## EXTRACTED TEXT
---
Bounder12 Posted April 1, 2025 Report Posted April 1, 2025 (edited) I am new to server hosting Vintage story and noticed this today. Looks to me like someone was pen testing my server right? Edited April 1, 2025 by Bounder12
Broccoli Clock Posted April 2, 2025 Report Posted April 2, 2025 (edited) So, can't tell you if it's normal or not, but it looks like generic sniffing. For a start there are too many hits for it to be targetting a specific port number, while there aren't enough for it to be a mass port check. I could be wrong with that, but just from the initial log that would be my assumption (which, again, could be wrong). Now, an interesting rabbit hole to go down is geolocating the IPs, as the majority are registered to a company in England called "Driftnet Ltd", with a couple of exceptions. For example, the 185.236.x.x are all Driftnet IPs, and if you go to the website for Driftnet then the fun begins. For a start it's an American company, not British, yet their registered office is an address in Oxford (England). What's more, a lot of its products are cyber-security related, which obviously gets the spidey senses tingling. What is interesting, is the 87.236.137.213 address, as that is apparently registered to Neutel Communications, which is an Internet provider from Bahrain. You asked if this was someone testing your system? Yes, it looks that way, multiple similar IPs all registered to the same company hitting your server all within a short period of time. However, and I should say that while I have studied cyber security as part of my qualifications I'm no expert, on the surface it looks like someone using a 3rd party tool, hosted by Driftnet to do some port sniffing, perhaps accidentally doing that sniffing from their own ISP assigned IP (hence the Bahrain hit). While that could seem suspicious, perhaps they are just sniffing a range of IPs and yours happened to be within that block, they could be doing general "white hat" research. As to what to conclude? No idea without more info, but the info we have is a tantalising first step down a rabbit hole. It's really tough without more data to be honest. If it's just this limited number of hits, I'd forget it but keep an eye on the logs. Edited April 2, 2025 by Broccoli Clock
Hexalan Posted April 2, 2025 Report Posted April 2, 2025 I run my own server and I also work in security. Yes, your server is being scanned. If it's on the Internet more that 5 minutes, it's being scanned. You would be well served by putting some sort of block list at the network layer on your server. I assume you're subscribing to IaaS somewhere. If you're on AWS, just put a security group on the instance and only allow the IP ranges of the people that are playing with you. It doesn't have to extremely detailed to block most of the crap. You could allow entire address ranges of ISPs and still block almost all the crap. At the very least turn on the built-in allow-listing in VS.
---
## DATA LINES
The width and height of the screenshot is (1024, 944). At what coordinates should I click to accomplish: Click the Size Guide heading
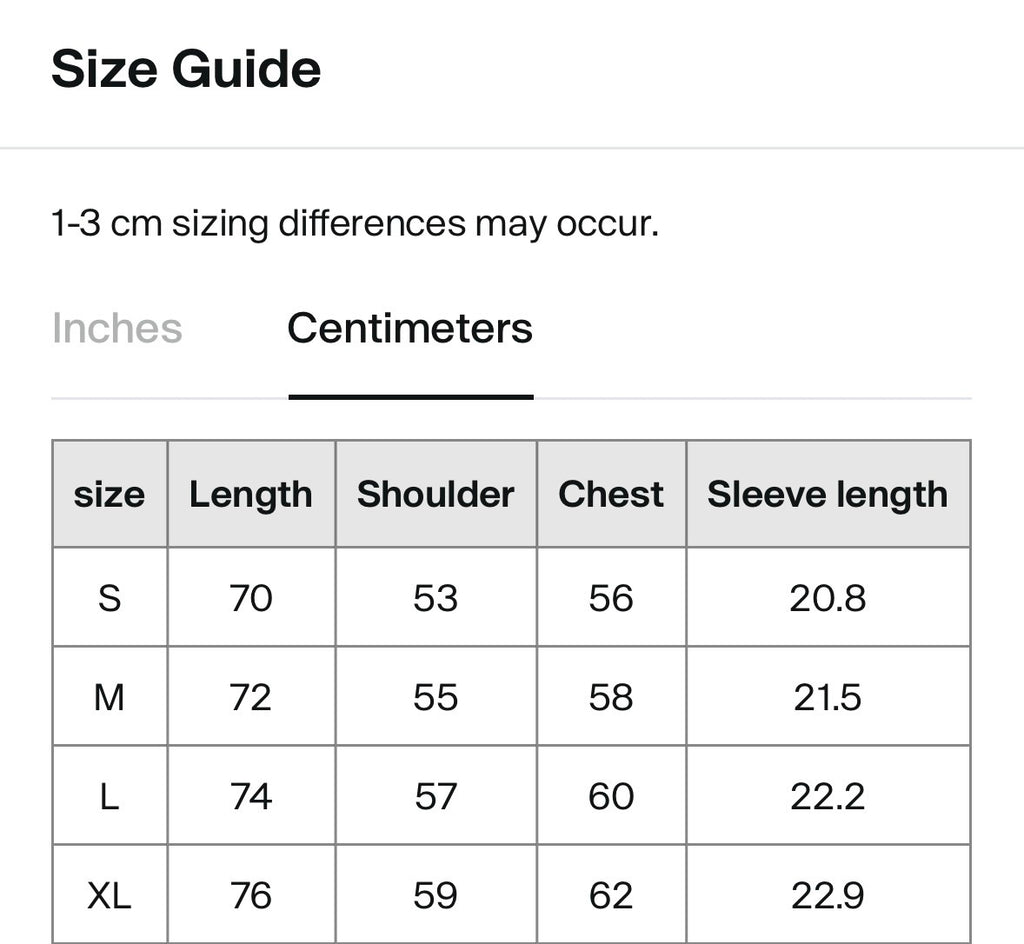(186, 69)
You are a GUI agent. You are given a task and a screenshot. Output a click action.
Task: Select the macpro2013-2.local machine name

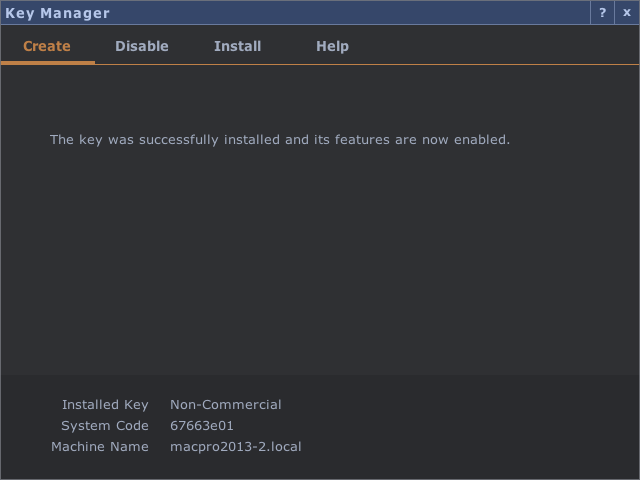tap(236, 447)
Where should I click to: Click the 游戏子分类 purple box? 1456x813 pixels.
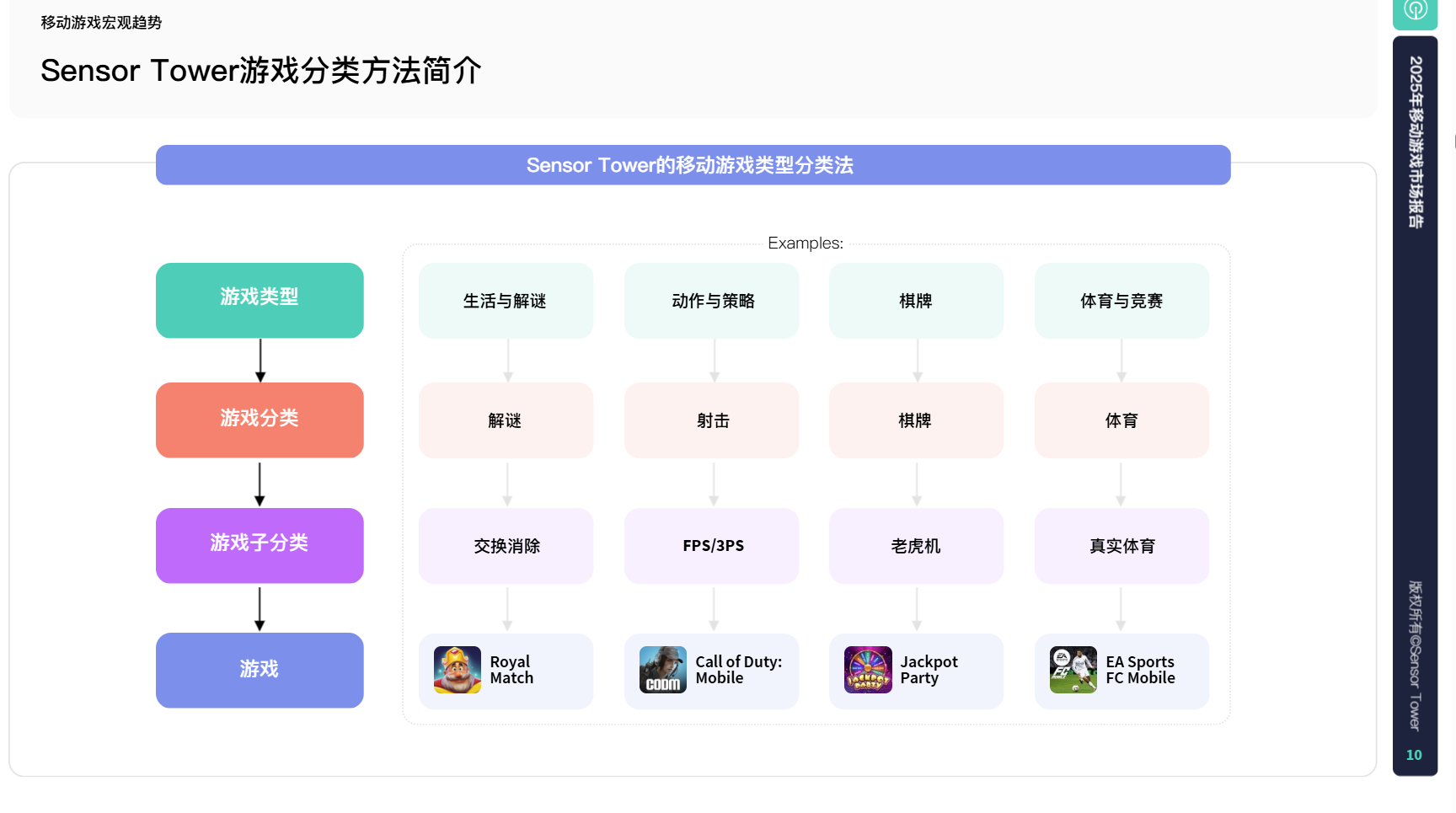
---
## EXERCISE REQUIREMENTS
- A) Decide whether each statement agrees with the server-scanning thread, answering yes or no and quoting the deciding words: (i) Driftnet is described as a British company. (ii) The 87.236.137.213 address is registered to an Internet provider from Bahrain. (iii) For a server on AWS, the advice is to allow only the IP ranges of the people playing on it.
- B) Please answer these questions from the server-scanning thread:
(i) To which company are most of the IPs registered?
(ii) What should be put on the instance if the server is on AWS?
(iii) What built-in feature should be turned on at the very least?

## RESPONSES TO THE TASKS
- A)
(i) No: "it's an American company, not British"
(ii) Yes: "registered to Neutel Communications, which is an Internet provider from Bahrain"
(iii) Yes: "only allow the IP ranges of the people that are playing with you"

- B)
(i) Driftnet Ltd
(ii) A security group
(iii) The allow-listing in VS